In your terminology, they are detection rates for *different types of
all members which are the same.
You may say, they both* answer questions of the type "What fraction of cases do we correctly recognize?". But the difference is in the denominator of the fraction (the population this figure of merit refers to):
- Sensitivity answers the question: Of all patients that truly have the disease, what fraction do we correctly recognize as diseased.
You may say, sensitivity is the detection rate of diseased patients.
- Specificitiy answers the question: Of all patients that truly do not have the disease, what fraction do we correctly recognize as not diseased.

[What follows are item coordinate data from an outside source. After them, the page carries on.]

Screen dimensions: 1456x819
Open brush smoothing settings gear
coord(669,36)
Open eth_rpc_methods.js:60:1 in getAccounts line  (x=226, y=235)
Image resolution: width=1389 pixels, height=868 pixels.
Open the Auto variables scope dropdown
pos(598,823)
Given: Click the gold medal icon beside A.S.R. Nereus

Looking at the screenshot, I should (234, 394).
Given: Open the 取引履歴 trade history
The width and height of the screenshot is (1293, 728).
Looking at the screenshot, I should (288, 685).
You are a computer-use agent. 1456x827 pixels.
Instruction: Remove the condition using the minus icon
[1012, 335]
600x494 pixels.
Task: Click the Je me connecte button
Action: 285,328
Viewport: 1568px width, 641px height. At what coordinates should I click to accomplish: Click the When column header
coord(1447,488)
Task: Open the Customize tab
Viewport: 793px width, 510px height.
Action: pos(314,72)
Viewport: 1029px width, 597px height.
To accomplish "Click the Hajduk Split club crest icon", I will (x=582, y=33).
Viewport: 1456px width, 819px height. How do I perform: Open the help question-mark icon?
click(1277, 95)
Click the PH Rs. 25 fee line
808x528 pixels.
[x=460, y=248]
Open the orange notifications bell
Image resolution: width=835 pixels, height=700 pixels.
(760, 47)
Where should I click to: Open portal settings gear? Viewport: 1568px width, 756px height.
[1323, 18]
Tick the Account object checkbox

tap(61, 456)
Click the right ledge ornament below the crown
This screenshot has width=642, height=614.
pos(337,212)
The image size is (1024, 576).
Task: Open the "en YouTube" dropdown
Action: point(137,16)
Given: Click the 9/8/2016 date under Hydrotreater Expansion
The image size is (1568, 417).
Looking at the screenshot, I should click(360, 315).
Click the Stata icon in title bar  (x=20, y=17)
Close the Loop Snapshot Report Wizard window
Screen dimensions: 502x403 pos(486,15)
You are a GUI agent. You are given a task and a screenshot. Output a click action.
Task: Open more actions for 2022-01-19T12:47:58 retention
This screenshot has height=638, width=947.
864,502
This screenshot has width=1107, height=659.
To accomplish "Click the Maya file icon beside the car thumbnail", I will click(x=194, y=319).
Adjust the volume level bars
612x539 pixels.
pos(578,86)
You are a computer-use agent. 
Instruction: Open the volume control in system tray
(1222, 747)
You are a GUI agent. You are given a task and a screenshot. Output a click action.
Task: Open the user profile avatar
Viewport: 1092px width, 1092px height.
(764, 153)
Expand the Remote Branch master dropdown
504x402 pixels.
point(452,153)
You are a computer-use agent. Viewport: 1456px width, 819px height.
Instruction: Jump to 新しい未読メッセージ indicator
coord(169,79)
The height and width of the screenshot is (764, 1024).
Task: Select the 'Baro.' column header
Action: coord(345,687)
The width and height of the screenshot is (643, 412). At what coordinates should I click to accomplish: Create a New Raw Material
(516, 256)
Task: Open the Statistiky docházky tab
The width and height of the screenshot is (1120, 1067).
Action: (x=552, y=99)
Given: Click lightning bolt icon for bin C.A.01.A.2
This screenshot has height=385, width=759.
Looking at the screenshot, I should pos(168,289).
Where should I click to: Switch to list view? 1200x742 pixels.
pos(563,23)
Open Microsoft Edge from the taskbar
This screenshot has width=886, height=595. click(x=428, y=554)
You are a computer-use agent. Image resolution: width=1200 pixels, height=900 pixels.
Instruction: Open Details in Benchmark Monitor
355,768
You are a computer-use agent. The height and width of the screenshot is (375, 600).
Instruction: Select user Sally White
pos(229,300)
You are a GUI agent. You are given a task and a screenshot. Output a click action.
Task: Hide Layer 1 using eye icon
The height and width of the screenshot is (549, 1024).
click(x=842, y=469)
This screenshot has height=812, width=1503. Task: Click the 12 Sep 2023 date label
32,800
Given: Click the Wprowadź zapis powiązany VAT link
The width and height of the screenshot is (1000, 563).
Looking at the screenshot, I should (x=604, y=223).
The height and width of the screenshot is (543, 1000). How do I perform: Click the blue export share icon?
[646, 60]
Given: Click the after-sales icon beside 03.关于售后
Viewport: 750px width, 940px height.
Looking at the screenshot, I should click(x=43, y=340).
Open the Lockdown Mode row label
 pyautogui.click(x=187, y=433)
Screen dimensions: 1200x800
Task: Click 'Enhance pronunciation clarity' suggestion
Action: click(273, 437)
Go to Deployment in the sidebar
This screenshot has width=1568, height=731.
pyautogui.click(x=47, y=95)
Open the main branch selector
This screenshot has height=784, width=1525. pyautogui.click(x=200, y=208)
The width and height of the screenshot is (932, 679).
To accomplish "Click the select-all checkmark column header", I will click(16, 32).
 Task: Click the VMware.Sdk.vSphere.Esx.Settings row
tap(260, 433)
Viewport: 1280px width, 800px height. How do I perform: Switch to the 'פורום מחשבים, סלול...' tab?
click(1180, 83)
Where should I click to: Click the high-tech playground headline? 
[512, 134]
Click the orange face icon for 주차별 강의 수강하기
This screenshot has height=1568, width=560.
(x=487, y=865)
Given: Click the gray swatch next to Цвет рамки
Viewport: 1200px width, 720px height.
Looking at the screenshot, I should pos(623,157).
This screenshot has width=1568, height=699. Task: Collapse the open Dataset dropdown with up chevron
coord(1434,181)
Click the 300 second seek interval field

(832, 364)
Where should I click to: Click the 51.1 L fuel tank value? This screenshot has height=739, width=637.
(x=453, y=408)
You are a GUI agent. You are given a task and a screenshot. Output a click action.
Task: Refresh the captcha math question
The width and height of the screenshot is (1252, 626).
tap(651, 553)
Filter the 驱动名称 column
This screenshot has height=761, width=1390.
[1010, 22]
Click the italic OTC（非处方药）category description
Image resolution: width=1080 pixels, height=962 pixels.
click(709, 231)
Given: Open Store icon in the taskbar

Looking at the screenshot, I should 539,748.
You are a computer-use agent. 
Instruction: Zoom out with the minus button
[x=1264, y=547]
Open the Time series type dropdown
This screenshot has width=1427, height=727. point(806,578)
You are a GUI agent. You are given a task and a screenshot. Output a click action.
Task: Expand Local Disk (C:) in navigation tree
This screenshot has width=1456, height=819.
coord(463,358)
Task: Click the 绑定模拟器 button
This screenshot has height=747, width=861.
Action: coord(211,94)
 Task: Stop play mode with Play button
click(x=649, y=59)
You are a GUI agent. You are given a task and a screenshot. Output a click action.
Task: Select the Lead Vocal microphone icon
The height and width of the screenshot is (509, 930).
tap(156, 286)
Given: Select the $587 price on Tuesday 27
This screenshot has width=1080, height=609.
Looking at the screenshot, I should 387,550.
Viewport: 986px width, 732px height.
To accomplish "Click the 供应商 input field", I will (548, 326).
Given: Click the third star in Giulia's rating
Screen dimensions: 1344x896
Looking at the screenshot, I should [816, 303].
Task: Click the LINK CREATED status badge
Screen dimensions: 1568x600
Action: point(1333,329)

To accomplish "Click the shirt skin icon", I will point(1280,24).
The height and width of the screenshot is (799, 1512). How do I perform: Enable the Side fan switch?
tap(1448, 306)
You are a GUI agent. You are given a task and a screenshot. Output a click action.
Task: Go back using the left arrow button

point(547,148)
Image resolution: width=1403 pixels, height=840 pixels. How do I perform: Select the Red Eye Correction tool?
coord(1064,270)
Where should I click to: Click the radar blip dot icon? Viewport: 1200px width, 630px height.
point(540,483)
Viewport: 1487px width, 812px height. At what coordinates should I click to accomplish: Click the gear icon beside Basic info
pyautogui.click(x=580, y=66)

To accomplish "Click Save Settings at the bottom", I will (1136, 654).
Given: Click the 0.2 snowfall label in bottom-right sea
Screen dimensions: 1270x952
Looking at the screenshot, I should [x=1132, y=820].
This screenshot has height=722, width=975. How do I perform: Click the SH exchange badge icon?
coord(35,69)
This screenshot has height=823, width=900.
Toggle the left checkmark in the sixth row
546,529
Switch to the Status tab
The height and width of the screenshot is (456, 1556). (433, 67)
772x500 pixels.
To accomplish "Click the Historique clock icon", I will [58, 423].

You may say, specificity is the detection rate of healthy people.
So they look at disjunct (sub)populations, and their denominators do have nothing in common. This makes them in first approximation independent of each other:
- A good test has both high sensitivity and high specificity (A in the diagram below), and
a test that has both low sensitivity and low specificity is a bad test (C).
It is often possible to some extent to trade-off some sensitivity for increased specificity and vice versa (this is what the 2nd video is about). For test B, this trade-off is along the dotted line. The dotted line will always go from high specificity and low sensitivity to high sensitivity and low specificity, never from "bad" to "very good".
It is still important as in some situations sensitivity is more important and in others specificity is more important (sometimes false negatives are worse than false positives, sometimes it is the other way round)-
| . . . * very good test A
| . . .
| * test B
| * bad test C .
* there are more such "What fraction do we get correct?"-type figures of merit that use yet different denominators, e.g. the predictive values in the 1st video.